By Rick Phelps, Founder of Memory People
I’m tired. I say that alot anymore. I tell Phyllis June all the time. Leeanne, anyone who listens.
But sometimes its not a tired as you would expect. I like to think I am in the early stages of this disease. Somedays I know better, but I still like to think that I am.
But I am tired. I imagine other patients like me are also. What I am tired of is not being able to remember.
I can’t remember a day when I could remember things. It puts such a mental and physical strain on a person. I think my brain is working way to much.
Having to try to remember everything. And not being able to. It’s constant.
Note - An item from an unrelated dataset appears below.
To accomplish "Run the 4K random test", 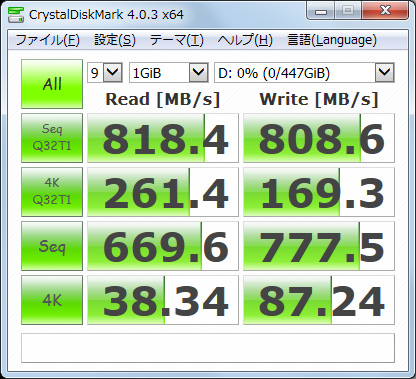I will 52,300.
I know it will get worse.
My greatest fear is and always will be for the ones who cannot communicate this. The ones this disease has robbed them of being able to even say they have no idea what is going on.
I wake up in the middle of the night in a panic. Not knowing where I am, or what is going on. I have these horrible nightmares. As many patients do.
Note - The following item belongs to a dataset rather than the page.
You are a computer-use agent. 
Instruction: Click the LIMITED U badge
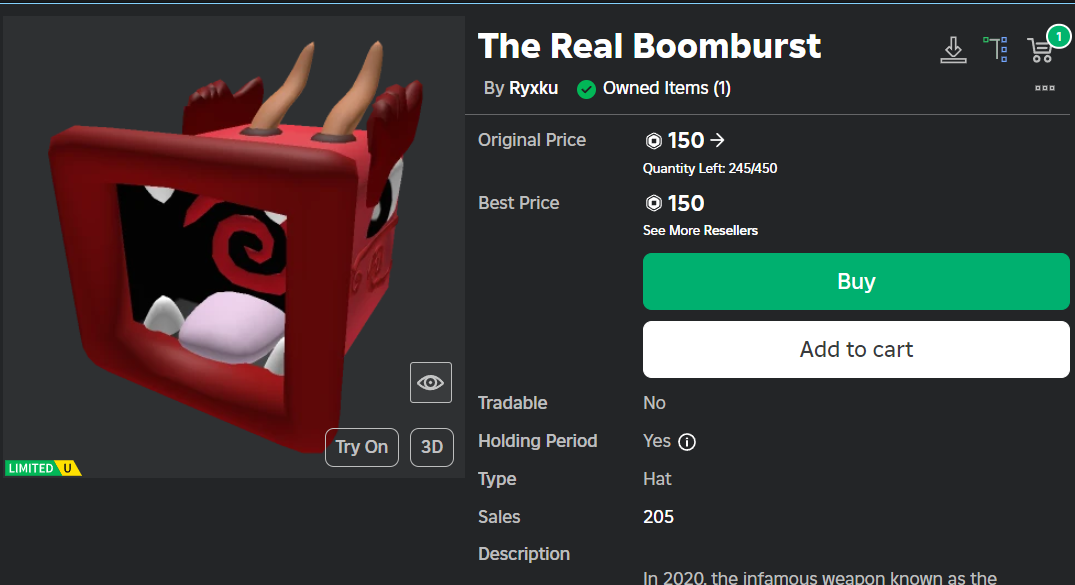43,468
In the mornings as soon as my eyes open this disease is there. Course it would be. It’s ones brain. Everything that goes on is controlled by your brain.
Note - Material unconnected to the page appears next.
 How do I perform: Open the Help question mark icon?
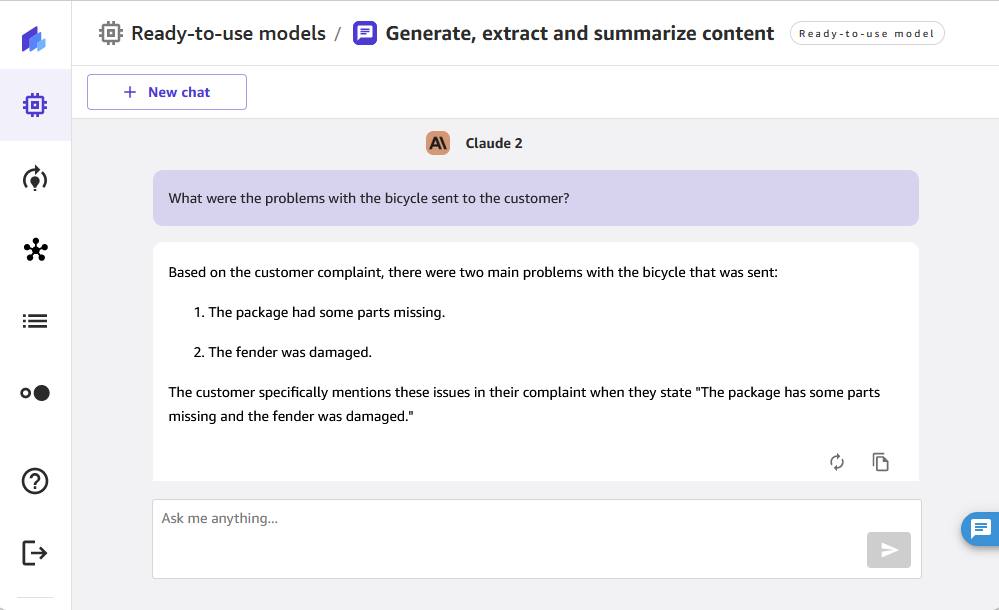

Just not being able to remember is only a small part of it. But the day in and day out of not remembering is getting the best of me. Mentally.
Go figure. The one thing this disease does, robs you of your memories and thoughts, is the very thing that I and others are struggling with daily.
Then knowing that today is or very well could be the best it is ever going to be. I am posting this not for any sort of sympathy, I just want to explain what I go through, and what I am sure your loved one is, even if they can no longer communicate it.
I’m tired. I suppose its no wonder. This disease drains you mentally and physically. I often think I cannot put one foot in front of the other. But know I must.
Remember this, your loved one is effected in many ways other than memory loss. The brain controls everything we do, not just our memory.
I would love just once to say “hey, I remember that.” or to be able to understand half the things people tell me.
And to be able to go from room to room in your own house and know why your in the bedroom, or in the laundry room. It’s the things we take for granted that this disease takes.
I cannot imagine how a caregiver/family member sits and watches their loved one fade away. This has to be the worst feeling, the most horrible thing to watch, and not able to do one thing about.